Read "Outliers" by Malcolm Gladwell, if you haven't already.  Basically the reason Asians are better at scientific subjects, on average, is because they work harder and spend more time at school.  When this was replicated in a poor area of New York (I think it was called a KIPP school), the kids had fantastic results.  In the UK, kids have about 16 weeks holiday per year.  When you think about it, this makes no sense.  There's no particular reason why kids shouldn't spent much more time learning and practicing.

 

Outliers ia great book. However, I look at achievement in a couple ways. First, obviously, is being able to do well on tests. The other is more from a creative viewpoint. Innovation tends to happen on the latter.
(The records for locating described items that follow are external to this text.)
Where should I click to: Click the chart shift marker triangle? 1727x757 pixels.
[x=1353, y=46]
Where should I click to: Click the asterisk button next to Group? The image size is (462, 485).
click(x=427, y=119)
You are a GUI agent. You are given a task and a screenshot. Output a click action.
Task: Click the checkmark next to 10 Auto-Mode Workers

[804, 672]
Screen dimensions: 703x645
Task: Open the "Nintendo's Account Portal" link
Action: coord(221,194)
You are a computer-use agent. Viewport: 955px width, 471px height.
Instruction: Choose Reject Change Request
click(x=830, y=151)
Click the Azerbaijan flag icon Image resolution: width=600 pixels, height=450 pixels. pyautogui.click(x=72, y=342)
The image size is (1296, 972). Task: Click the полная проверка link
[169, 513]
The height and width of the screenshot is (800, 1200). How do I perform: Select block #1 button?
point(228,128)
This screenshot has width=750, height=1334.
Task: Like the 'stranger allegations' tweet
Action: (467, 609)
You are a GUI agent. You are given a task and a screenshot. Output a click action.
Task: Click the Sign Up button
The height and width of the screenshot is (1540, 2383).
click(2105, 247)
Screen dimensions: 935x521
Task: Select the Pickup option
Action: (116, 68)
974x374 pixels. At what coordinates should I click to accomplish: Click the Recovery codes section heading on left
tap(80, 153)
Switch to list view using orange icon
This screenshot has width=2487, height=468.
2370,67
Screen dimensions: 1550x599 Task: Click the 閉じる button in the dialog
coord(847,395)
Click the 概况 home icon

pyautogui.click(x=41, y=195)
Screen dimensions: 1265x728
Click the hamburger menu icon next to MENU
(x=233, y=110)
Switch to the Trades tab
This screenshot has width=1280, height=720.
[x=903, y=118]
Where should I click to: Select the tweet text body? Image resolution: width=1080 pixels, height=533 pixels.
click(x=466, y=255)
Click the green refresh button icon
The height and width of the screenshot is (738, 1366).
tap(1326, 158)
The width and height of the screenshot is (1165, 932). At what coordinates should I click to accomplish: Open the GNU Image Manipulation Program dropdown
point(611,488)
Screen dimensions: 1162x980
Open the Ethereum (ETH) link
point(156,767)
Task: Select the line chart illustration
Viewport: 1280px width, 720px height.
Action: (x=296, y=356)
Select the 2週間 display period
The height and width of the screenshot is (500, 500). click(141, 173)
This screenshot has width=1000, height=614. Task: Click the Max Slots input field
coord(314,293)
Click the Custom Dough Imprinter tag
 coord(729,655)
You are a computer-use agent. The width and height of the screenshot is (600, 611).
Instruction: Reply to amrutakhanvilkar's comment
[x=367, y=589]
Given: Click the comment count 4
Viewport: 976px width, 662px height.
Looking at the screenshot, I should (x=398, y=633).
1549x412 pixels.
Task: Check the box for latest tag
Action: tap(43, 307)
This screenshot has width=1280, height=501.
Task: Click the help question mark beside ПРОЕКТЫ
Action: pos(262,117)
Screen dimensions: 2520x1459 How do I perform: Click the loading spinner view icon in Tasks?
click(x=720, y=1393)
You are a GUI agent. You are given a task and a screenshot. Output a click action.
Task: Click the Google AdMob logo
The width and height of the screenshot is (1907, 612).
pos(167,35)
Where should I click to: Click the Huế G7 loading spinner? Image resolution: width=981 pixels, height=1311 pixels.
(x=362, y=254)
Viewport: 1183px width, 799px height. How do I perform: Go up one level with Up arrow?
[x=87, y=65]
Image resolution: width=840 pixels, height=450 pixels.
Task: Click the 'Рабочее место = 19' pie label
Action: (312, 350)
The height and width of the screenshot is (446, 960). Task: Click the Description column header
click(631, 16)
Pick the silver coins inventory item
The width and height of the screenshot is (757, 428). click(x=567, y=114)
If we're so focused on the "science" of something, we often miss on on the "art." If we focus on the rigidity of processes it can make us miss the big picture.

 

Agreed. Said another way, success is a combination of traditional IQ and Emotional Intelligence (EI). The schools are great at focusing on IQ but don't focus on EI. We see plenty of people with high IQ that don't achieve too much success.

Posted

Its easiest to think of education as a pyramid; reading/writing, foundation knowledge, factual recall, application.

 

World over, reading/writing is widely recognized as the basic minimum.

 

Foundation knowledge is the high school math, sciences, arts foundation required for university/college entrance. Problem is - it has been taught the same way for 50+ years, there is a culture not to allow failure, & there is zero recognition for maturity. If you come from somewhere not first world you actually have an advantage (life is harsher), but it is handicapped by local condition (cant learn if you're hungry or supporting your family). 50 years ago was the 1960's - & the start of the various social revolutions.

 

Bachelor degrees are still taught the same way; factual recall of theory from textbooks, & make believe attempts to mimic real world by case study. Cheating, & plagiarism, is endemic - & the universal institutional response is criminalization, versus actually hearing the message. Gaming, cheating, copying, facts lookup, etc. is simply life imposing itself - the skill is in applying what you learnt, & we teach you to game the system. Not a bad thing, but not really the intent either.

 

When you graduate, you are magically supposed to be able to apply what you learnt. But just how, exactly, if you were never taught how to do it? But we did teach you - it was how to game the system!; a lesson the financial types of 2003 through 2008 appear to have learnt very well!! Unintended consequences.

 

Different cultures do the application differently, & there in lies their comparative advantages. And you can change those comparative advantages by simply putting someone on a plane & sending them elsewhere for an extended period (ie: to get a university degree in a foreign country).